Я не могу сдержать истерического хохота.
— Да, понимаю, — говорю сквозь смех, но веселье заканчивается, когда я притягиваю лживую шкуру к себе и болезненно сжимаю ее шею. Внутри кипит бешеное желание свернуть ее. — Бойся нашей следующей встречи, синеглазка, — рычу, глядя в сучьи глаза.
— Game over, малыш.
Она нервно отталкивает меня и торопливо спрыгивает со стола, стремительно убегая прочь. Хорошую актрису подсунул Картер. Гребаный ушлепок.
Это последнее, о чем я успеваю подумать, а потом мои руки болезненно выворачивают и надевают на них наручники. Тело непроизвольно пронзает леденящий озноб вперемешку с раздирающей яростью. Боюсь ли я? Не знаю...
Рывком меня дергают в сторону выхода, вынуждая ватные ноги двигаться на автомате, в то время как мои глаза застилает ядовитый туман. Хреновый получается конец.
18
ЯВОР
ДВЕ НЕДЕЛИ СПУСТЯ
Сквозь решетчатое окно пробиваются тусклые солнечные лучи, в которых парят миллионы пылинок. И я завидую их свободе. Они словно мельчайшие звезды, переливающиеся в полуденном зное. Поднимаю руку и пропускаю лучи сквозь пальцы, ощущая легкое тепло, которое в холодной камере болезненно отзывается по всему телу.

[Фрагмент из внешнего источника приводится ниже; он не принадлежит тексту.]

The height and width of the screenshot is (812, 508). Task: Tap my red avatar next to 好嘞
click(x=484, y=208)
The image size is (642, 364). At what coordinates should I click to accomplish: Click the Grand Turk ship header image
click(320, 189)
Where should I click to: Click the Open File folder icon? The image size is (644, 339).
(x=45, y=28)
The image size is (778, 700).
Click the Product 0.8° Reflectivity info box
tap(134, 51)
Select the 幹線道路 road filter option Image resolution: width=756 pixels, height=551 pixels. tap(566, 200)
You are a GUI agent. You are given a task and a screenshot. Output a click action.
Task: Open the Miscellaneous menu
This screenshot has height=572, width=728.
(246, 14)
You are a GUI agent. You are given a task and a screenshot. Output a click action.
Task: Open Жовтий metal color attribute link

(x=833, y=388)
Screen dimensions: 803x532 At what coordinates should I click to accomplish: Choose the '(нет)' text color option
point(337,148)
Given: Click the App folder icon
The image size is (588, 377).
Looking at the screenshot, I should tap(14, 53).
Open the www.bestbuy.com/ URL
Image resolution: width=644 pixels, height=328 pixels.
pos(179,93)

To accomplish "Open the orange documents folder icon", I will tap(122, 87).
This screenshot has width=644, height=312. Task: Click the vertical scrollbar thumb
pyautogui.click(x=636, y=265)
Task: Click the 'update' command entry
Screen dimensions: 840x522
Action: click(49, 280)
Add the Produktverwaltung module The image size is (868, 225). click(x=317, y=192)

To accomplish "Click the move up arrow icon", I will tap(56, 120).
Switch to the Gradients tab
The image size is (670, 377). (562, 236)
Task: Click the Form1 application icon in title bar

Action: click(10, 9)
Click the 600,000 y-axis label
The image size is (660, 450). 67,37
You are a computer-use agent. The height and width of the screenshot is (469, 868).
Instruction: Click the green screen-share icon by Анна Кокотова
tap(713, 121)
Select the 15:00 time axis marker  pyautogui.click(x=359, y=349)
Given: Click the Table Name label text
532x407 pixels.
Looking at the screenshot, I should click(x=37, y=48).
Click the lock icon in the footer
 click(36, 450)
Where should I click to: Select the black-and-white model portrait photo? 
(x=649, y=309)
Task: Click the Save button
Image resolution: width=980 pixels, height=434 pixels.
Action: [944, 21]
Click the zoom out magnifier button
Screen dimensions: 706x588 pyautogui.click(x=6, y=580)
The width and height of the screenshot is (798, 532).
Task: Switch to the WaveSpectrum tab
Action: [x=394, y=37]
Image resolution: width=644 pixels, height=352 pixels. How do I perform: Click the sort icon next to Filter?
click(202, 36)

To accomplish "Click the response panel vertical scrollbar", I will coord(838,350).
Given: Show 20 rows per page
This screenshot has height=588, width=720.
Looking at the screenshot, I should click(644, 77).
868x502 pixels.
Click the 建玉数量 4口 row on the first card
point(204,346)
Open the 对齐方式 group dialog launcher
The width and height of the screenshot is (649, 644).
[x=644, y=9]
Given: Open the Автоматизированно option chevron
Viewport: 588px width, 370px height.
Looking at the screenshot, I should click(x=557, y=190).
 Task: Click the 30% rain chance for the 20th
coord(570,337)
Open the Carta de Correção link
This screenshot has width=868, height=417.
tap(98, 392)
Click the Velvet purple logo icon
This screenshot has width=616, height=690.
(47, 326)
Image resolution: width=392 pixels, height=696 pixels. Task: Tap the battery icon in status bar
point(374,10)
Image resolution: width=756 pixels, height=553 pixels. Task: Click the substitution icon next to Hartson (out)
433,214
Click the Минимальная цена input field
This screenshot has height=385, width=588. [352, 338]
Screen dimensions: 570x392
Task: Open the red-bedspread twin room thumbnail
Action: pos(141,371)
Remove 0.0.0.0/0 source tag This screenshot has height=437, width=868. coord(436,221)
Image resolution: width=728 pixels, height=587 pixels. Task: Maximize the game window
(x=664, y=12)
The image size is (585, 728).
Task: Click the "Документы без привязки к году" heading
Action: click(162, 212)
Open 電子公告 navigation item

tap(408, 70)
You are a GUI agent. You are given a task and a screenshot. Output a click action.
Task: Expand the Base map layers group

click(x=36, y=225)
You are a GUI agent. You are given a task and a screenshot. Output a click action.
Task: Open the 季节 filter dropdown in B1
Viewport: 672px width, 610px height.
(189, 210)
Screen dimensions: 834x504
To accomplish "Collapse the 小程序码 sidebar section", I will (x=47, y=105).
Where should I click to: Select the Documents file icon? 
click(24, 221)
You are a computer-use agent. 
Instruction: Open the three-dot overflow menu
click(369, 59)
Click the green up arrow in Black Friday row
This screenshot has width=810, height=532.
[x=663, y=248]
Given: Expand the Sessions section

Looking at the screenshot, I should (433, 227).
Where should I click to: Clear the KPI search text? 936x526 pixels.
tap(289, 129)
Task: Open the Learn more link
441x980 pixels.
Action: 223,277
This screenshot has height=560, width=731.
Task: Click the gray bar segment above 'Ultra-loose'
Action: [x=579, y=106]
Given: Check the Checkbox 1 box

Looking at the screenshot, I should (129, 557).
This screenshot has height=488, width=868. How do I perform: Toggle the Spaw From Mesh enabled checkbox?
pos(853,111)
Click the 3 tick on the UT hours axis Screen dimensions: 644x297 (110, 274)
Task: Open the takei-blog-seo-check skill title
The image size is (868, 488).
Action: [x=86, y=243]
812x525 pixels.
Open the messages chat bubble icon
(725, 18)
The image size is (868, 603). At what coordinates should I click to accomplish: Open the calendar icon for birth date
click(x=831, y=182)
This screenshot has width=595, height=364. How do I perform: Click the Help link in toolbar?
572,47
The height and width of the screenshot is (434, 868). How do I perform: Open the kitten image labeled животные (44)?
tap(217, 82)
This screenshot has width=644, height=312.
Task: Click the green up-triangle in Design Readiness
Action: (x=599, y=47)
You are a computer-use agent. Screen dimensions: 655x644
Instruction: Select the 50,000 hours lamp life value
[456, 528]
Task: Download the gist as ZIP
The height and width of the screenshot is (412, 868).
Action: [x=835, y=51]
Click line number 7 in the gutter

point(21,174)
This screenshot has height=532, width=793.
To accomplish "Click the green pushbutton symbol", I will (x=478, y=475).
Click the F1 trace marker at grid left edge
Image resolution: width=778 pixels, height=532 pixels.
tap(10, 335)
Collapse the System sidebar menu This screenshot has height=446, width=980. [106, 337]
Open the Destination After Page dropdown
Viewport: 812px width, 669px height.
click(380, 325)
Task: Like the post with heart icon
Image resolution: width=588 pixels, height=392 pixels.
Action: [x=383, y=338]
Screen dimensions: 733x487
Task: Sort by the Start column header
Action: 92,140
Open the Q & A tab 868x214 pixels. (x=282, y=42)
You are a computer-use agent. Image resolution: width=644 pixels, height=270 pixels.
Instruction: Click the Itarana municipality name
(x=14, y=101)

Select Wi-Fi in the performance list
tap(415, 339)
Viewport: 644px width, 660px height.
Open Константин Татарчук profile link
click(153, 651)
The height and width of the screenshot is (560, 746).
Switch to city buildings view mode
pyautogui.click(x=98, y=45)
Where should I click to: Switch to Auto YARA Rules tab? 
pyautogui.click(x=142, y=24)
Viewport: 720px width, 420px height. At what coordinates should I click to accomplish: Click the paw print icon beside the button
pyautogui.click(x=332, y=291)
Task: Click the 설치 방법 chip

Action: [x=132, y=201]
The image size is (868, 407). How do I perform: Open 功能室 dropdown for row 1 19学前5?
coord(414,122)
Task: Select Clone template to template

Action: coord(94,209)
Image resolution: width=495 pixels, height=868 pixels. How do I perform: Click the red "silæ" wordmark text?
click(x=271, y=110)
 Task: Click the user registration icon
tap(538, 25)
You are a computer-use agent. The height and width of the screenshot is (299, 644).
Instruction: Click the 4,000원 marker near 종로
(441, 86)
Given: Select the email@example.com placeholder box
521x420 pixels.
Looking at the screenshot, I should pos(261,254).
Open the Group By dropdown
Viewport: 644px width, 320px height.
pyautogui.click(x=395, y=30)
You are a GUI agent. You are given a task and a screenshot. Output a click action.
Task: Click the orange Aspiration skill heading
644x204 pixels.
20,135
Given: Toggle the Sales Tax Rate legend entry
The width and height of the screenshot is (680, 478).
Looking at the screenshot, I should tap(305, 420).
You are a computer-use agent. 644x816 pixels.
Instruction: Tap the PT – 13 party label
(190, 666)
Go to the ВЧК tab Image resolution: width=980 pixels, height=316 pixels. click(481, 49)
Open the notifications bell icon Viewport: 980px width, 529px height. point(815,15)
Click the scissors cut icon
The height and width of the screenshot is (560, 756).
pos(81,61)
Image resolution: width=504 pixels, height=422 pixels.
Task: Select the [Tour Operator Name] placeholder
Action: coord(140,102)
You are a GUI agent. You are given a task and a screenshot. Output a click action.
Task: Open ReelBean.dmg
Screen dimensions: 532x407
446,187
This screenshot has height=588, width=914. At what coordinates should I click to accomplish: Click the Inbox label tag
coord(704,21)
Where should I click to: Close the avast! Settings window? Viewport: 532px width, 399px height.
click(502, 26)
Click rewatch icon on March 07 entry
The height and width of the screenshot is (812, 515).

В одночасье я обрел желанное и потерял все. Злюсь на Эстер за то, что она подобрала меня как бездомного щенка и подарила надежду, которую я не заслуживал. Меня обогрели, дали все, о чем только можно было мечтать. А я не ценил ни черта и просрал все разом...
Чем выше взлетишь, тем больнее падать. Только вот кто в двадцать лет задумывается о последствиях?
Стоит винить только себя, но не встреться мне Эстер, не состоялось бы никогда знакомства с дьяволом по имени Раймон и, возможно, я смог бы жить нормальной жизнью. Нет... не могу и не имею права винить Эс в том, что произошло. Если бы она знала, никогда бы этого не допустила. Будь проклят тот день, когда я спрятался в шкафу в кабинете отчима.
***
ВОСЕМЬ ЛЕТ НАЗАД
— Рамо, новая поставка. Зацени.
Сквозь узкую щель я наблюдаю, как Картер швыряет на стол перемотанный пакет и, разрезав упаковку ножом, высыпает на стол белый порошок. Раймон макает палец в пудру и втирает ее в десны.
— Качественный снежок, — облизывая зубы языком, скалится отчим. — Эту партию в «Лимб» и «Агонию».
— Есть еще кое-что. — Картер крутит в пальцах белую таблетку, а после закидывает в рот и, хлопнув ладонью по бокам шеи, проглатывает ее. — Этих белых шалунов, которые не отпускают двадцать четыре часа, называют мерседес[1]. Прикинь, сколько шлюх перетрахают под ними клиенты? Двойной навар: и за таблы, и за дырки. — Я делаю неудачное движение, и на меня обваливается полка. Громкий шум привлекает внимание присутствующих. — Рамо, что за херня? — Картер в то же мгновение оказывается у шкафа и рывком открывает дверь. — Ах ты сучонок! — хватает меня за шиворот и вытаскивает на середину комнаты.
— Картер! Не тронь мальчишку, — рявкает Раймон.
— Ты, блядь, не врубаешься?! Если он проболтается Эстер, тебе же первому придет пиздец! А по цепочке и всем нам!
— Явор ничего не расскажет, так ведь? — Отчим смеряет меня угрожающим взглядом. Я не успеваю ответить, как встревает Картер.
— Не-е-е, — тянет придурок, — иди-ка сюда, малец. — Схватив меня за щеки большим и указательным пальцем, он надавливает, и от боли я раскрываю рот, в которой тут же залетает что-то твердое. Картер запрокидывает мне голову и орет: — Глотай, мелкий сучонок! Будешь знать, куда совать свой нос!